Et alors je ne sais pas si elle a le bras cassé ou seulement foulé, Elia, mais je peux vous assurer que la séance qui suit n’est pas prescrite sur l’ordonnance de son toubib !
Je la prends comme on conquiert un territoire. C’est le prestige national qui est en jeu et, plus encore, le prestige masculin.
Le match Angleterre-Hongrie, la coupe Davis, Bobet dans l’Izoard, tout ça n’est qu’épluchure de cacahuètes à côté de mon forcing.

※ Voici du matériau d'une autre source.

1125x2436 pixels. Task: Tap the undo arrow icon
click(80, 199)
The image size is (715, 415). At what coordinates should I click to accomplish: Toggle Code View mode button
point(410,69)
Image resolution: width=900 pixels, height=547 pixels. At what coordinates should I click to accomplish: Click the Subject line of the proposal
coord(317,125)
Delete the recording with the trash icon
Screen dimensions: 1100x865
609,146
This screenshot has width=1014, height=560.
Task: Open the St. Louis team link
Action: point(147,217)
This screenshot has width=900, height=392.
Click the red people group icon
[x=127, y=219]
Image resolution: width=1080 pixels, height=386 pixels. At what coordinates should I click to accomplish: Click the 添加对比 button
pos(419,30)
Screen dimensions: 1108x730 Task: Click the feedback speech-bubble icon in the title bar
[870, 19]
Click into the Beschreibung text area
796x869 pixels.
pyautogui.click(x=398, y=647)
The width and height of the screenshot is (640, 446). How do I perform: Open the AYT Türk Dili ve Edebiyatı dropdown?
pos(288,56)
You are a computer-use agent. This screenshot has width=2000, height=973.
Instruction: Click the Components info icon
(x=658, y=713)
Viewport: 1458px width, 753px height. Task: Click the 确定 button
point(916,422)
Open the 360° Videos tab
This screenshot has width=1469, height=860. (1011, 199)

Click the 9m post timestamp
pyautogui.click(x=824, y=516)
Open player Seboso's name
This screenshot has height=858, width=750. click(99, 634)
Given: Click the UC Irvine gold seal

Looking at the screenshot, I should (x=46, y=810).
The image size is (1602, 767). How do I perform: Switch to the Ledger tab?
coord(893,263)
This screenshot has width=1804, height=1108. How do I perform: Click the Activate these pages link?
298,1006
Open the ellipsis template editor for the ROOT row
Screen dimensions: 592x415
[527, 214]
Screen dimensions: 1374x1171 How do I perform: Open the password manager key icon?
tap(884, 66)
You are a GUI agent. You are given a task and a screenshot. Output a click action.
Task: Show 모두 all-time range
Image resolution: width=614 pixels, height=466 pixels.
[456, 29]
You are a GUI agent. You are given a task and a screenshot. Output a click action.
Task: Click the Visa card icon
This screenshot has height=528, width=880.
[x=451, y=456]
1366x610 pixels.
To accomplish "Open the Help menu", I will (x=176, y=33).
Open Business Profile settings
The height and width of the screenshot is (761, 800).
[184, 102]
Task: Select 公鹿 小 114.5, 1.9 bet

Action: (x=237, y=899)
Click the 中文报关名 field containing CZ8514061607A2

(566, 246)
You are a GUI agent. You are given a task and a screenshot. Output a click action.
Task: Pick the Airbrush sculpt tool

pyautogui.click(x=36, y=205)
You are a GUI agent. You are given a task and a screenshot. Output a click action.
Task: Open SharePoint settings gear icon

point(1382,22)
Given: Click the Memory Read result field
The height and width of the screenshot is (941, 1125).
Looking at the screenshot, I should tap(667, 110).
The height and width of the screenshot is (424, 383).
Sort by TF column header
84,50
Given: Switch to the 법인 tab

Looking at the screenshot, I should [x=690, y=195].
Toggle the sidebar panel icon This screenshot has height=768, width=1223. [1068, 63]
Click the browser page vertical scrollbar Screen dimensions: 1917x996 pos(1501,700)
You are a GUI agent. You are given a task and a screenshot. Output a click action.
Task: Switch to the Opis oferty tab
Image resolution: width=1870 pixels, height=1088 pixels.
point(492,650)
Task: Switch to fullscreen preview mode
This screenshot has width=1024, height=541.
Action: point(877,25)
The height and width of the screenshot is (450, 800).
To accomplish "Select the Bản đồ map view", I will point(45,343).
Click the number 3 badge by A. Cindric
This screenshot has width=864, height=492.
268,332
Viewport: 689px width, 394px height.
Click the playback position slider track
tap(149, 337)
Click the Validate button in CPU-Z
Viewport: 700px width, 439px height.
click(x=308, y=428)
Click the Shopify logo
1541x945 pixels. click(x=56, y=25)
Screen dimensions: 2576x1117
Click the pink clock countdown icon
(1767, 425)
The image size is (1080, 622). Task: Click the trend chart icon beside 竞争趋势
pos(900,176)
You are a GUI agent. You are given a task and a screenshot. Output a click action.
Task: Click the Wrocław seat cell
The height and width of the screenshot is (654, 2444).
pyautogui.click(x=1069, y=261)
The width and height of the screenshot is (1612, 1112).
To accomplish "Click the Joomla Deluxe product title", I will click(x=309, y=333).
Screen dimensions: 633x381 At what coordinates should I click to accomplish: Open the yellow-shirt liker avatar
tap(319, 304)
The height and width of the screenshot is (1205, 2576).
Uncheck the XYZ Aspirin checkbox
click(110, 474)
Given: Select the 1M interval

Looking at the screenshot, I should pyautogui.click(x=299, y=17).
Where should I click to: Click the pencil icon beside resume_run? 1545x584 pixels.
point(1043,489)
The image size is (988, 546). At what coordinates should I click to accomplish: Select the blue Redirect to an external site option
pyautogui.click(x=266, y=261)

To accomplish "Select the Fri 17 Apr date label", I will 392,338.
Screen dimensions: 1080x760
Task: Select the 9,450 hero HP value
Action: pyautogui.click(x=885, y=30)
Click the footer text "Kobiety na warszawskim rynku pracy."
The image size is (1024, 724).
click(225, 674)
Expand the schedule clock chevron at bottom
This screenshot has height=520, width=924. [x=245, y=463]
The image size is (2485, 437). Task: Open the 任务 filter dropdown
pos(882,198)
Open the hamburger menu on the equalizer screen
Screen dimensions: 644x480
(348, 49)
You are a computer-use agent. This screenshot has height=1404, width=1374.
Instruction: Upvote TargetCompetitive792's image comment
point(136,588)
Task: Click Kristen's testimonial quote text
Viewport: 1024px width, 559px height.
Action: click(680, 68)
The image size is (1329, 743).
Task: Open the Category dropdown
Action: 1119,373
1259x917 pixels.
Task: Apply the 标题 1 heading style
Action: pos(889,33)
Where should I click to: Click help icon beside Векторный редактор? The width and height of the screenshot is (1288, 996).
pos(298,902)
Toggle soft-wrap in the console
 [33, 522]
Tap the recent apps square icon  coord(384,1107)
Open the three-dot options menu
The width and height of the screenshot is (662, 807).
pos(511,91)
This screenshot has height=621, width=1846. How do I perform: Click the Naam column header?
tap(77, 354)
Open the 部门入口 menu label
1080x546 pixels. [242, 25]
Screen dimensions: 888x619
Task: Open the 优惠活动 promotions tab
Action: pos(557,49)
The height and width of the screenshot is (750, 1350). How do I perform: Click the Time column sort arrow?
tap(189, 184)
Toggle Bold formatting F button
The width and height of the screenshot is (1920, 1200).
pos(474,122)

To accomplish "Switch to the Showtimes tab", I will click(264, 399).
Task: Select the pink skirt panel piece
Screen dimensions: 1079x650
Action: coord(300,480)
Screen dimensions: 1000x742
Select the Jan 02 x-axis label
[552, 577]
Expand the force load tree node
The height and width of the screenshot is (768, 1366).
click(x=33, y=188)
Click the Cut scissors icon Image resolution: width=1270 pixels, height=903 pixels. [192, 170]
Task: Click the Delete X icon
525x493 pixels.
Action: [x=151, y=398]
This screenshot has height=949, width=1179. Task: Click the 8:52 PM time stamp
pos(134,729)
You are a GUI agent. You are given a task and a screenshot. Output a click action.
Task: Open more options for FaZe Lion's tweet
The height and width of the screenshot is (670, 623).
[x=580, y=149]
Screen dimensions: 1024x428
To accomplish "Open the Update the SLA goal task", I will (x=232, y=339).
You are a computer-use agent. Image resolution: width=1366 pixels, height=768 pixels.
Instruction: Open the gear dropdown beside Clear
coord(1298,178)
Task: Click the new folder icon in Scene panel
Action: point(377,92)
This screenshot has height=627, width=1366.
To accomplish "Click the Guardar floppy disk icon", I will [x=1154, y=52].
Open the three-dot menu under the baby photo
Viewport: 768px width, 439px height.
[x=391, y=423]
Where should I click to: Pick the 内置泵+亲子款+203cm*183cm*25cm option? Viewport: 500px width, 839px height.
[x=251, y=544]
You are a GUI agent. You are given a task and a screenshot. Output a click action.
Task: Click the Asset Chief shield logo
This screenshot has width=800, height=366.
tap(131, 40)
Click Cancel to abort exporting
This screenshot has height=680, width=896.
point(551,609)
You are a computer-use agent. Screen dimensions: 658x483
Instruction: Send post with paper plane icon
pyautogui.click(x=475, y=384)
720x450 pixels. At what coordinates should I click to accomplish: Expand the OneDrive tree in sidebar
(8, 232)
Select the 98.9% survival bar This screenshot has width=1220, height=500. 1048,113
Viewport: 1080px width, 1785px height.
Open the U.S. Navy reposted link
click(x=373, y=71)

Tout en la passant au composteur, je ne peux m’empêcher de penser qu’il a eu une fière idée, le Vieux, de lire les petites annonces de France-Soir. Un moment pareil, ça vaut d’être vécu. On peut mourir et accepter l’idée de revivre en nénuphar ou en rouleau de papier hygiénique une fois qu’on s’est payé une caisse d’extase de ce volume.
L’opération dure près d’une heure, au cours de laquelle je mets toutes mes combines privées dans la balance.
Le Tourniquet-du-métro ; le Petit-ramoneur ; la Dragée-haute ; l’Éventail-indonésien ; tout y passe…
Y compris le Culbitus et la Chandelle-roumaine pour ne pas trop la dépayser. Ce que je ne sais pas, je l’invente ; c’est fou ce qu’elle me porte à l’imagination, cette femme-là !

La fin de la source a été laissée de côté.